Collected data
------------------------------------------------------------

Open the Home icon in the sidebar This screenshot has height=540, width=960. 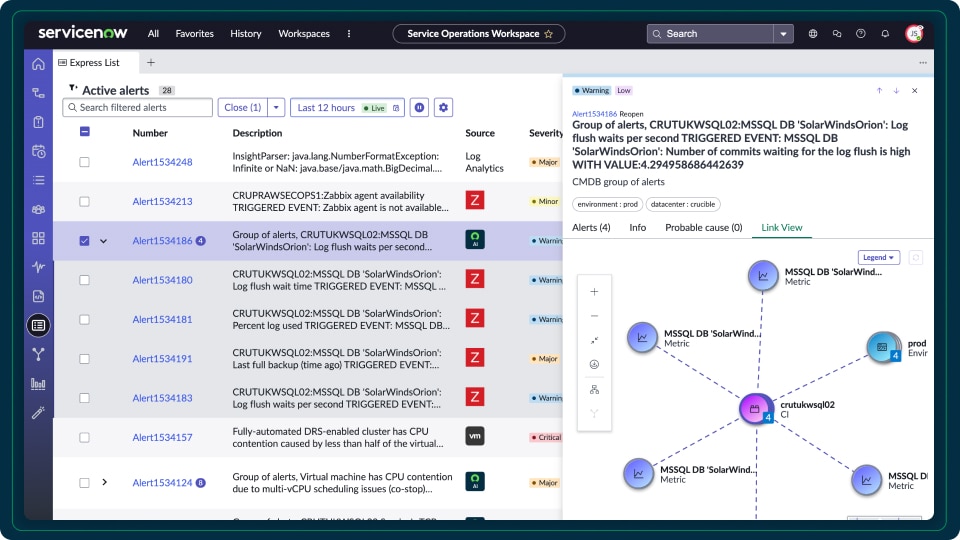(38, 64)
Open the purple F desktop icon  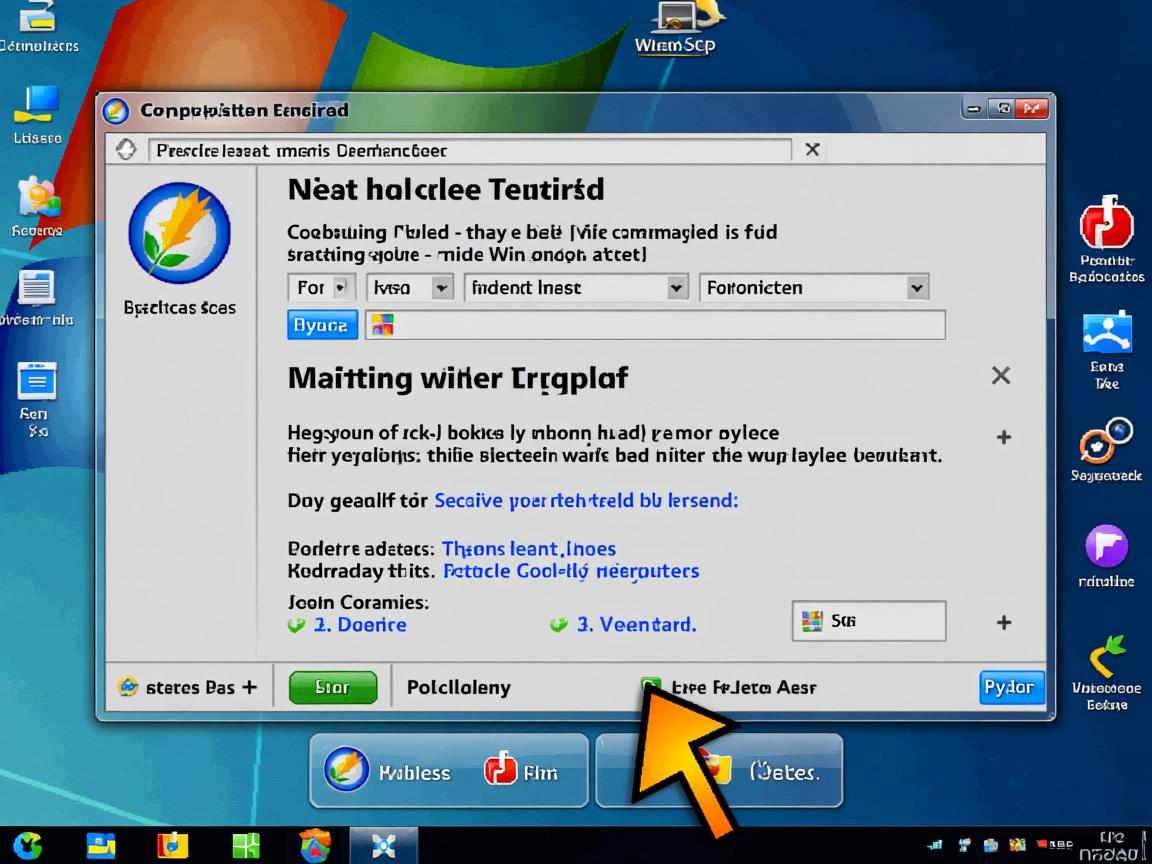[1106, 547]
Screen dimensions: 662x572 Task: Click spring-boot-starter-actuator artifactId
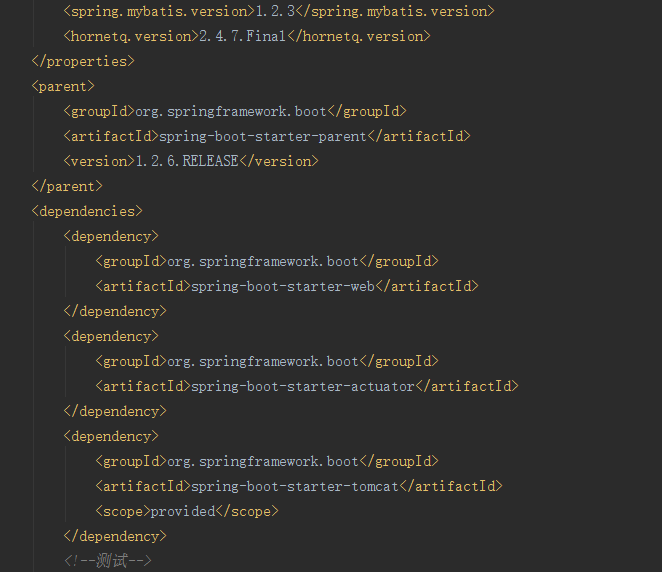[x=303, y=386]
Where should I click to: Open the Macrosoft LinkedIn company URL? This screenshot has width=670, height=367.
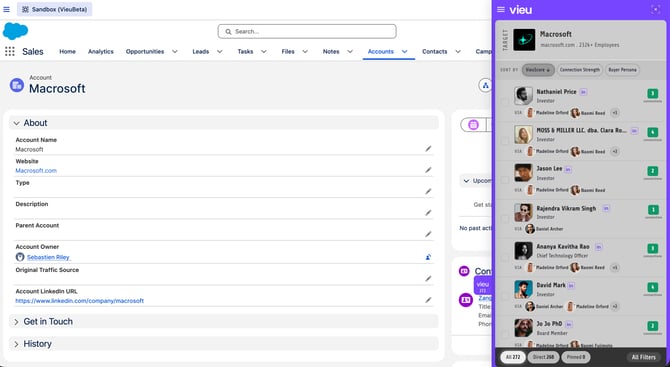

------------------------------------------------------------

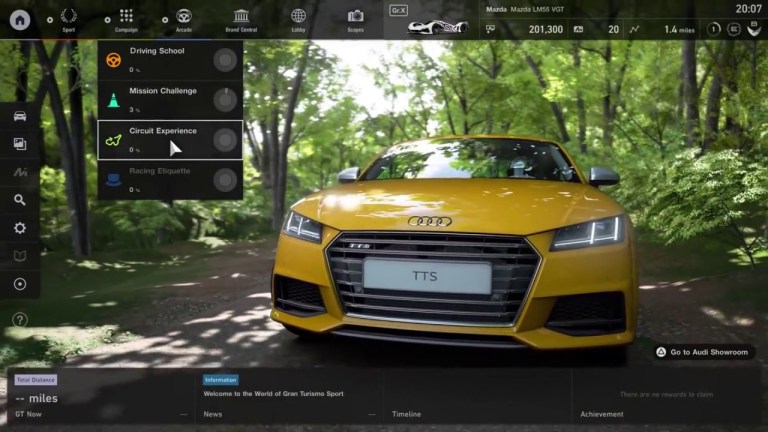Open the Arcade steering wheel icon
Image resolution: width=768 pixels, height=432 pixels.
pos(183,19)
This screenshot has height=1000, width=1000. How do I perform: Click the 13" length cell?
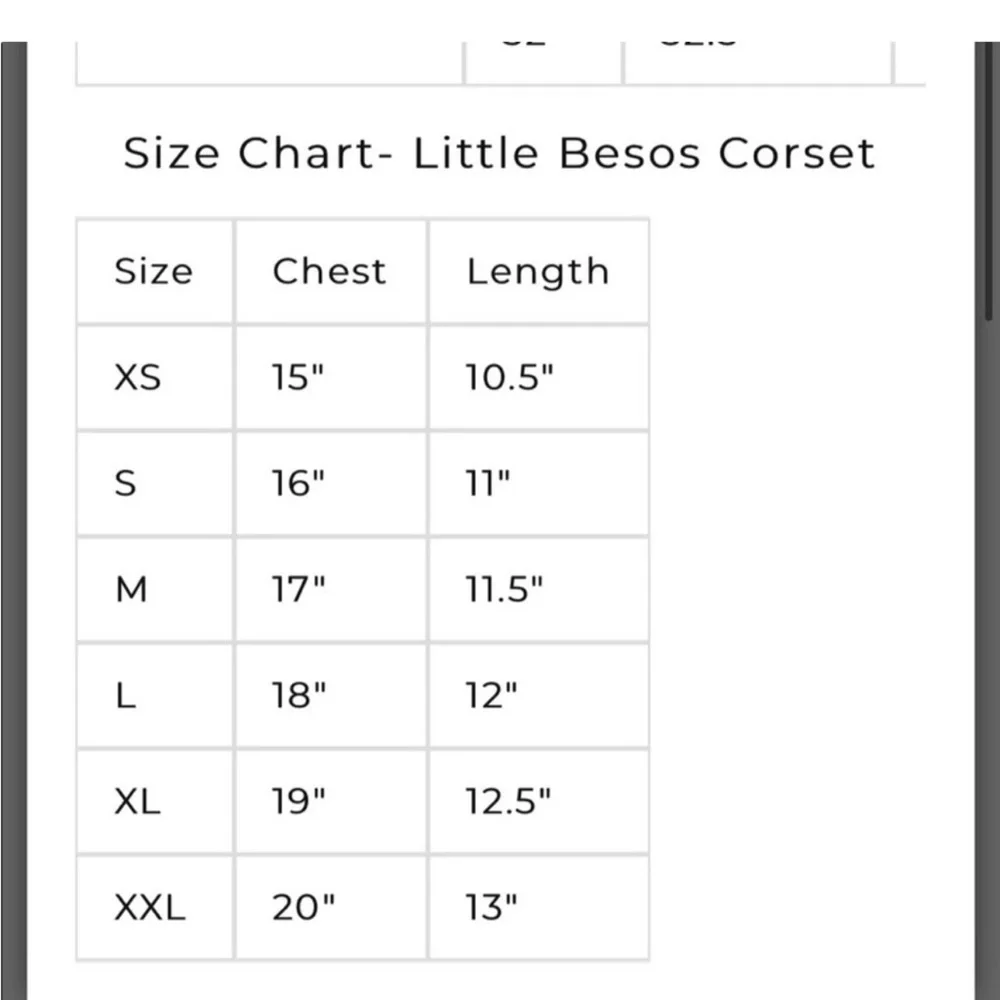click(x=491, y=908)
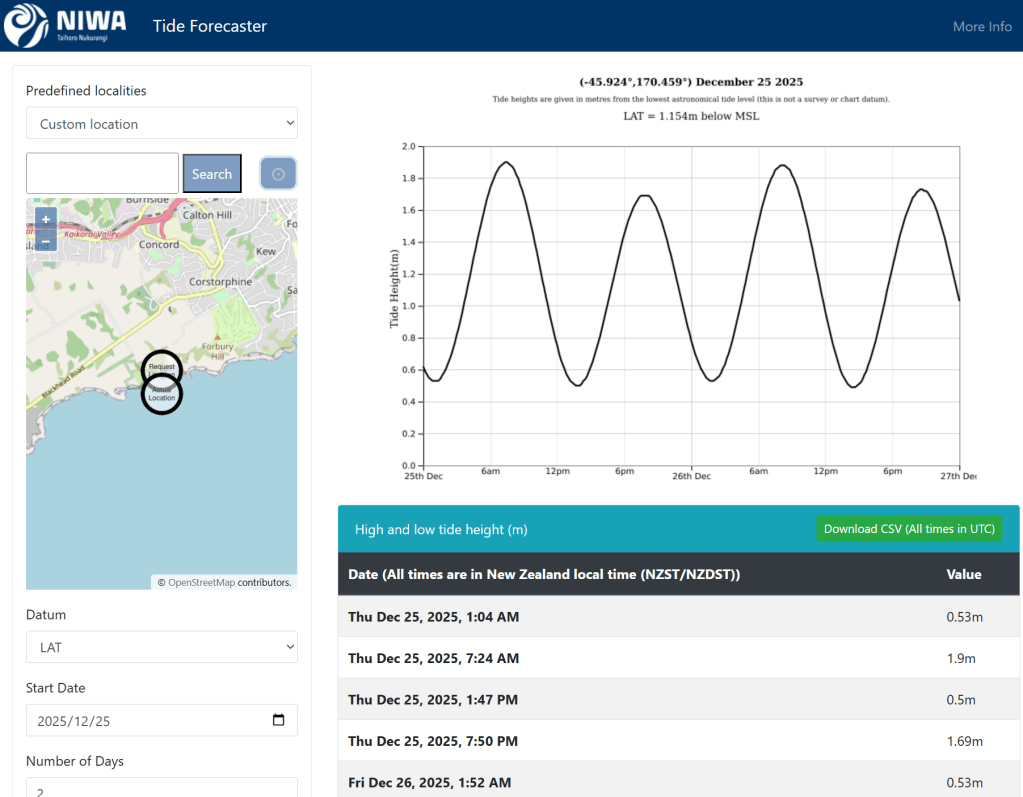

------------------------------------------------------------

What the exercise asks: Retype only the lines above from the one with "Screen dimensions: 662x572" through the one with "Where should I", exactly and with both ends. Images stay out.

Solution to this task:
Screen dimensions: 662x572 Task: Click spring-boot-starter-actuator artifactId
[x=303, y=386]
Where should I click to: Open the Macrosoft LinkedIn company URL? This screenshot has width=670, height=367.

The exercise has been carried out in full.